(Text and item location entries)
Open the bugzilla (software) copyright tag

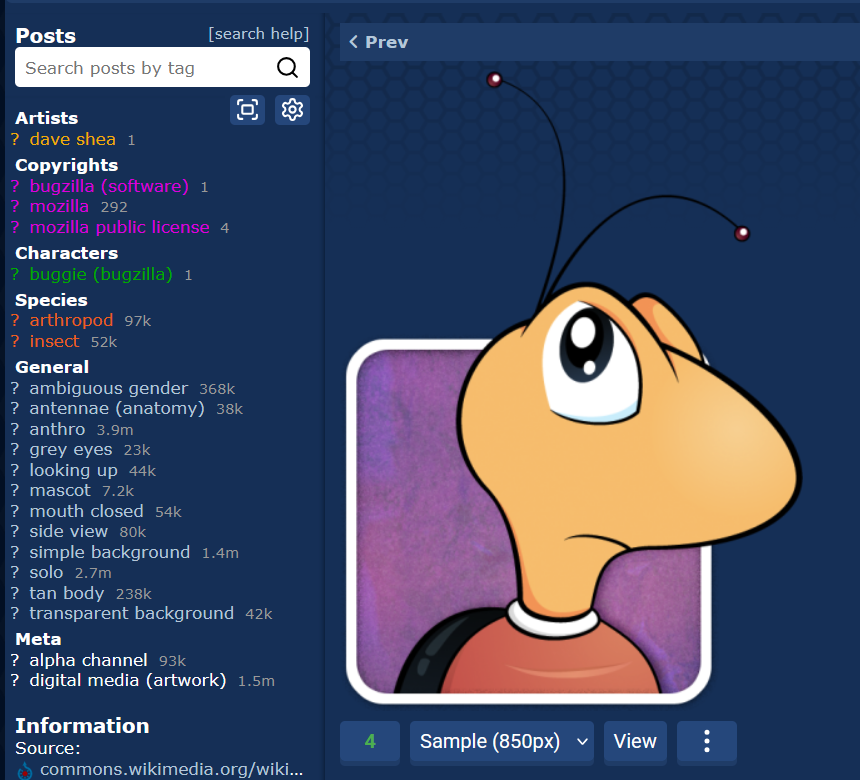tap(109, 187)
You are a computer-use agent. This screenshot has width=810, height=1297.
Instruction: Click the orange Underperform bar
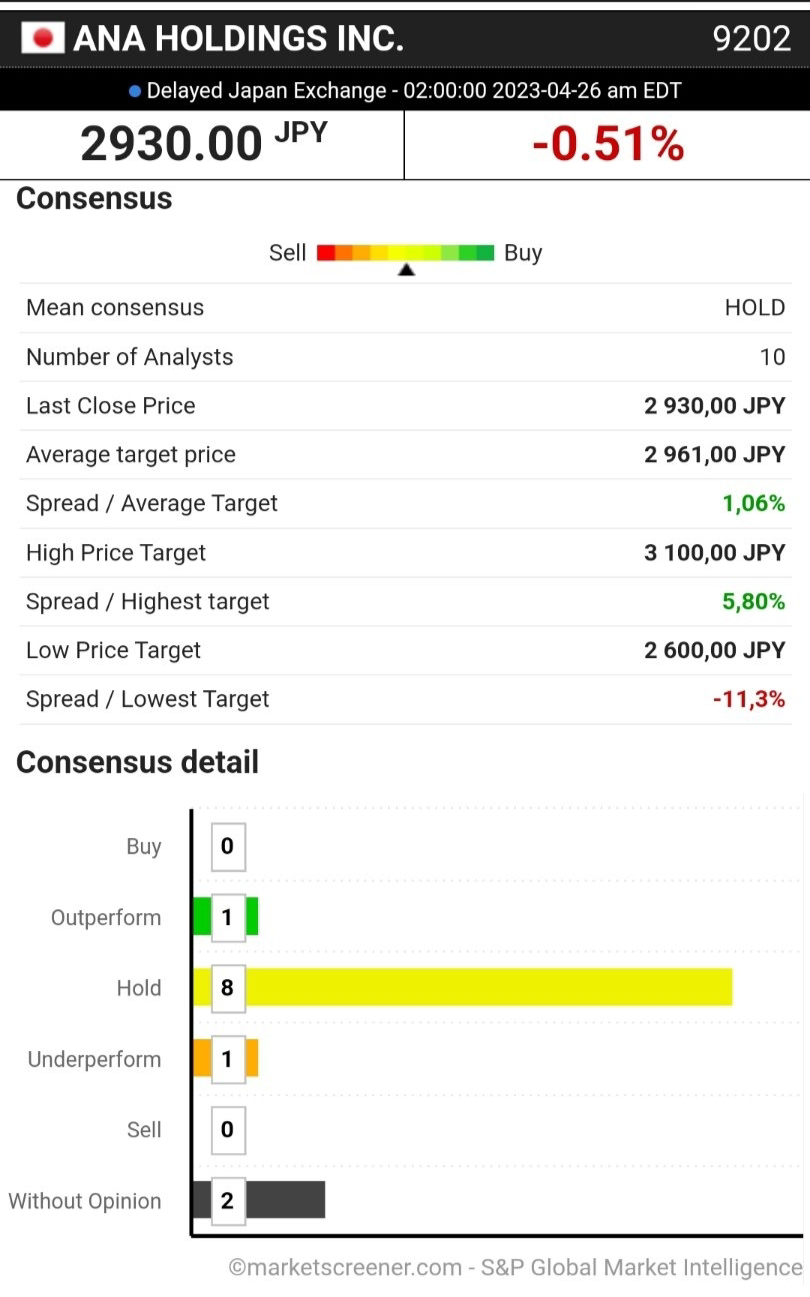coord(252,1058)
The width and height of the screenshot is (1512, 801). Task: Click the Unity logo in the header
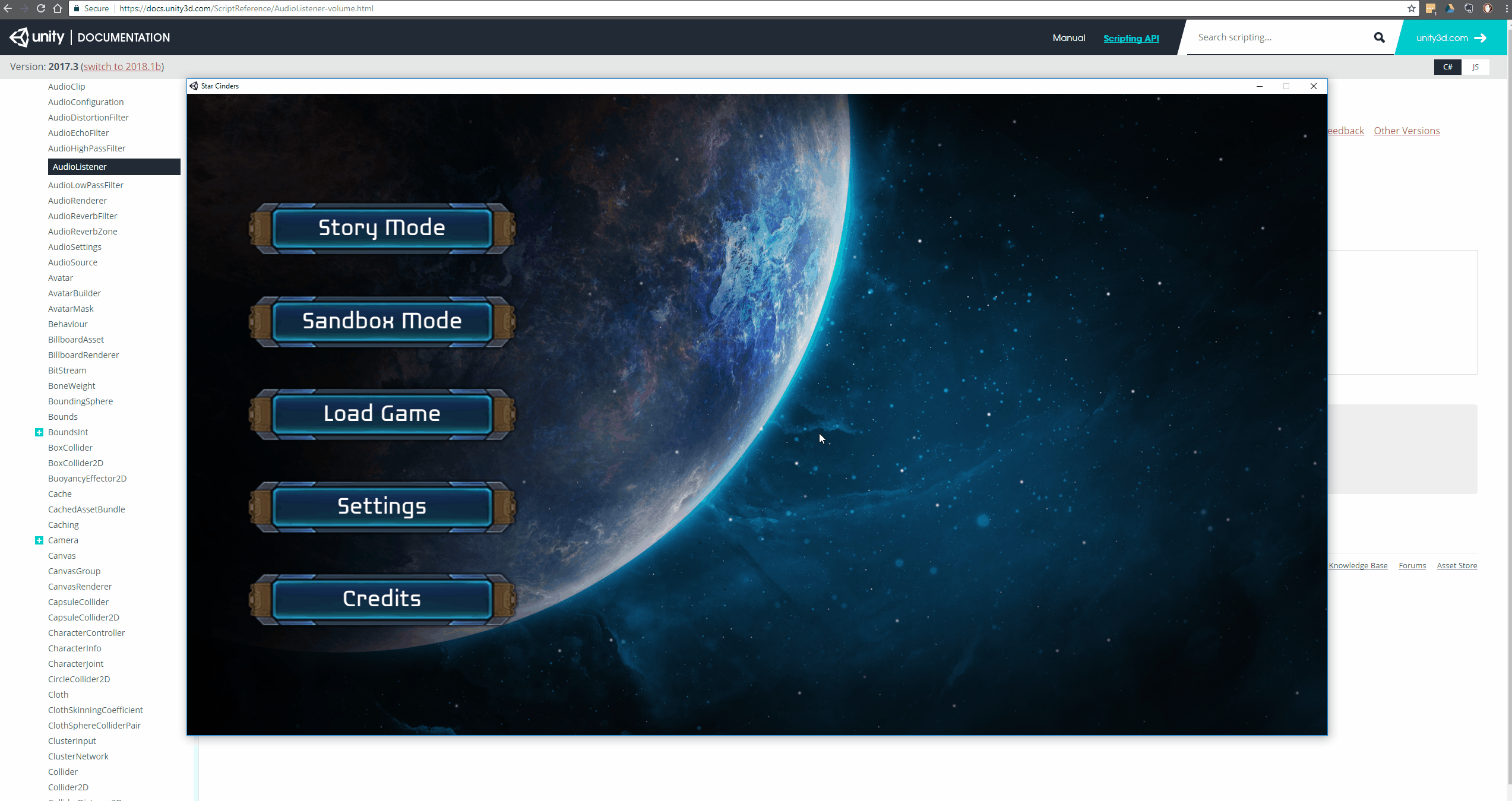pyautogui.click(x=37, y=37)
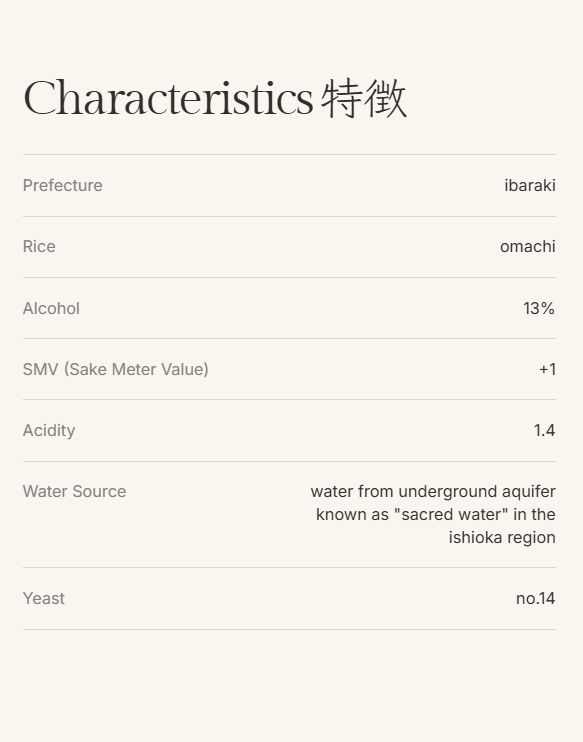Select the Yeast label
The width and height of the screenshot is (583, 742).
point(44,599)
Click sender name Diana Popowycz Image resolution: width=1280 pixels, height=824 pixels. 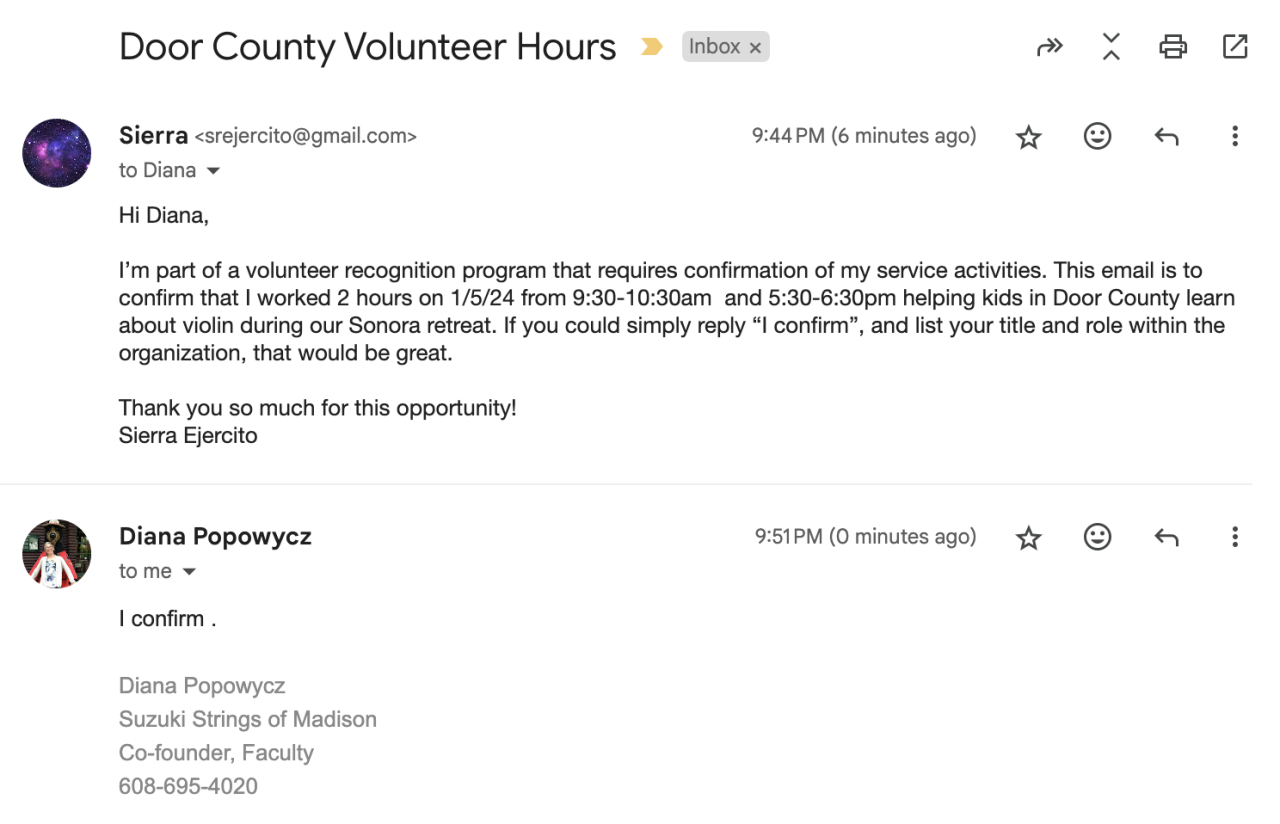[215, 537]
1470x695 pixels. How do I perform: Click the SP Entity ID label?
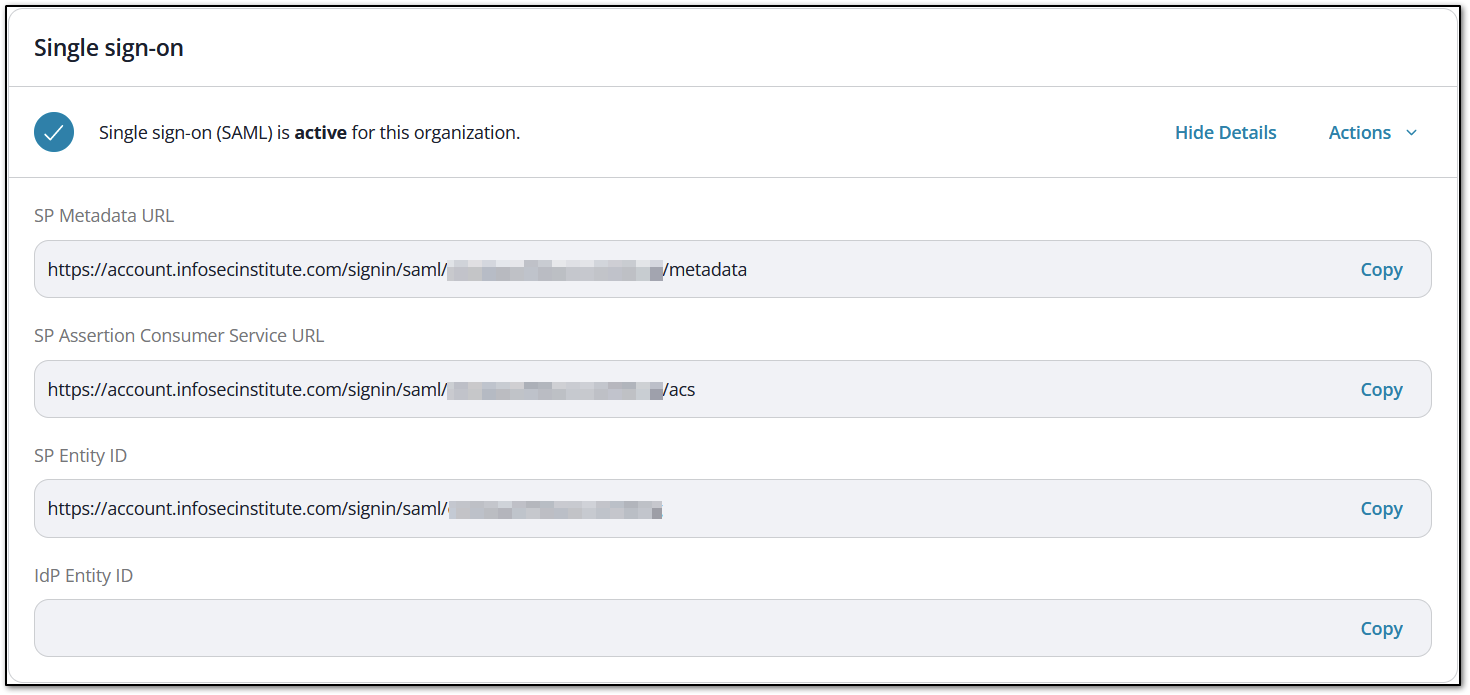point(80,455)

What you will do
Write the stretch from the start of the records through the line containing "point(44,599)" as a JSON list of strings, one per line, without blank lines. Leave the pictures out.

Solved problem
[
  "Open the bugzilla (software) copyright tag",
  "tap(109, 187)",
  "You are a computer-use agent. This screenshot has width=810, height=1297.",
  "Instruction: Click the orange Underperform bar",
  "coord(252,1058)",
  "The width and height of the screenshot is (1512, 801). Task: Click the Unity logo in the header",
  "pyautogui.click(x=37, y=37)",
  "Select the Yeast label",
  "The width and height of the screenshot is (583, 742).",
  "point(44,599)"
]